Benjamin Brittens „Peter Grimes“ kehrt an die Oper zurück

Mit einer Ouvertüre hält diese Oper, die erste reguläre des britischen Komponisten Benjamin Britten, sich erst gar nicht auf. Vielmehr erklingt gleich nach wenigen einleitenden Takten ein Ruf, der nichts Gutes verheißt: Viermal, auf immer demselben Ton, zitiert der Richter den unseligen Fischer Peter Grimes vor seinen Stuhl. Grimes’ junger Gehilfe William ist zu Tode gekommen, die Umstände sollen geklärt werden. So wortkarg, wie Grimes sie schildert, lassen sie ihn, den undurchsichtigen, unfreundlichen, auch jähzornigen Eigenbrötler, in keinem guten Licht erscheinen. Trotzdem spricht man ihm ein zweites Mal einen Gehilfen zu. Als auch dieser stirbt, gibt es im namenlos bleibenden Fischerdorf in der Grafschaft Suffolk im Osten Englands keine zwei Meinungen mehr darüber, dass Grimes sich am besten selbst im feuchten Grab des Meeres versenken soll.

Simone Young hat ihren Britten-Reigen über viele Spielzeiten verteilt. Im Jubiläumsjahr des Komponisten – seine Geburt jährt sich 2013 zum 100. Male – hat sie ihm einen besonderen Platz eingeräumt. Nach der Neuproduktion der selten aufgeführten Oper „Gloriana“ im vergangenen Frühjahr steht nun die Wiederaufnahme des „Peter Grimes“ an, jenes Werks, das Britten schlagartig an die Spitze der englischen Musik katapultierte. Dank der starken Komposition und der suggestiven Geschichte wurde die Oper zu einem der Klassiker der Moderne.

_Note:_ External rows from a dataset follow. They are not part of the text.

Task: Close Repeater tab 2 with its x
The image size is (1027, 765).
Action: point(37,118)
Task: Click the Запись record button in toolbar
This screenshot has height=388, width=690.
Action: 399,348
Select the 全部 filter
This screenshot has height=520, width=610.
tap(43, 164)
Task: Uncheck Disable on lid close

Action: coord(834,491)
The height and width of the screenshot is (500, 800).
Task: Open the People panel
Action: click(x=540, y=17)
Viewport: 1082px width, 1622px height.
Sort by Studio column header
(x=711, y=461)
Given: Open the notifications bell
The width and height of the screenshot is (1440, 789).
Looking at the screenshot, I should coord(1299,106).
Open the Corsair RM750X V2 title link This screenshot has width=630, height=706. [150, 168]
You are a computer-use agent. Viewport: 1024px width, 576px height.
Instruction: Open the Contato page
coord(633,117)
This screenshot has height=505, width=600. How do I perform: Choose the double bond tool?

Zwei Tage nach dem exakten Geburtstag Brittens, am 24. November, kehrt die Inszenierung des „Grimes“ von Sabine Hartmannshenn aus dem Jahr 1998 an die Dammtorstraße zurück. Die Chefin folgt damit nicht nur ihrer großen Vorliebe für das Werk Benjamin Brittens, sie knüpft auch an die Nachkriegsgeschichte des eigenen Hauses an. Denn es war Günther Rennert, der im März 1947, kaum zwei Jahre nach der Uraufführung am Sadler’s Wells Theatre in London, in Hamburg die deutsche Erstaufführung des „Peter Grimes“ auf die Notbühne der Staatsoper brachte – das Haus war im Krieg zerstört worden.

Das zentrale Element der düsteren Fischeroper, das jede Inszenierung zu simulieren (oder zu ignorieren) sucht, ist das raue, launische Meer. Bei der Freiluftinszenierung im Juni 2013 in Aldeburgh, jenem Fischerdorf, in dem der Dichter George Crabbe in der ersten Hälfte des 19. Jahrhunderts für sein Gedicht „The Borough“ den Charakter des Peter Grimes erfand und wo Britten und sein Lebensgefährte Peter Pears sich 1947 niederließen, lieferte diese Nordsee bei der Jubiläumsinszenierung im vergangenen Sommer die perfekte Naturkulisse.

Soviel Genius loci, mit Mondschein auf grau aufschäumenden Wogen und Möwengeschrei, kann keine Indoor-Inszenierung bieten. Doch die Musik, die Solisten und der stark geforderte Chor werden auch im wohlbeheizten Opernhaus dafür sorgen, dass dem Publikum Grimes’ Geschichte mit all ihren diffusen, auch Brittens Lebenswirklichkeit streifenden pädophil-homoerotischen Untertönen ans Gemüt geht. Michael Schade singt die Titelpartie, Inga Kalna gibt die Grimes zugetane Lehrerin Ellen Orford, Robert Bork den letzten verbliebenen Grimes-Freund Kapitän Balstrode. Und die Philharmoniker dirigiert, selbstverständlich, die Britten-Expertin Simone Young.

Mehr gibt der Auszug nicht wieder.